From here I walked to Hockley Port which is a branch off the Soho Loop. There are some 48 moorings here along with CRT boater facilities. We actually used them last year. This time my arrival was via the road which is actually a run down lane with derelict buildings on both sides. Most of the moorings are residential and there is also a dry dock.
The port is mentioned in the history of the Jewellery Quarter. Looking back you can see the derelict looking buildings.
There is a sign beside one of the doors.
I backtracked and found a footpath that would take me to the junction of the Hockley Port basin and the Soho Loop.
The junction looking north
I followed the very well maintained towpath to the north and happened to notice another interesting looking building across the park.
Another school? Well I got that wrong! The rapid increase in Birmingham’s population during the first half of the 19th century also resulted in a significant increase in the number of people with mental illness.The Birmingham Lunatic Asylum Committee approved the construction of an institution to house 300 pauper lunatics. The result was All Saints Mental Asylum which was build in 1847 adjacent to Winson Green Gaol.

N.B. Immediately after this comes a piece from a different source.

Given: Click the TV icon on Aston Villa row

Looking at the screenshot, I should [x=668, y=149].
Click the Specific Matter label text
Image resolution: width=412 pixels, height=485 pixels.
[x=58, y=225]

Walk along the towpath and you reach Asylum Bridge.
To the right of the towpath are the high walls of Birmingham Gaol (formerly Winson Green Gaol)
The towpath had one of those hump backed brick arch bridges adjacent to the prison wall and I could see what must have once been an arm to the canal had been filled in.
Whilst attempting to find more information about the canal’s connection to the prison I came upon this piece of information
“Winson Green Gaol was brought into use in 1849, and extended in the mid 1850s. The first governor was dismissed after complaints of lack of discipline within the prison. His replacement was imprisoned after a Home Office Commission confirmed complaints of brutality.”
Unfortunately the only information I could find mentioned a prison canal basin.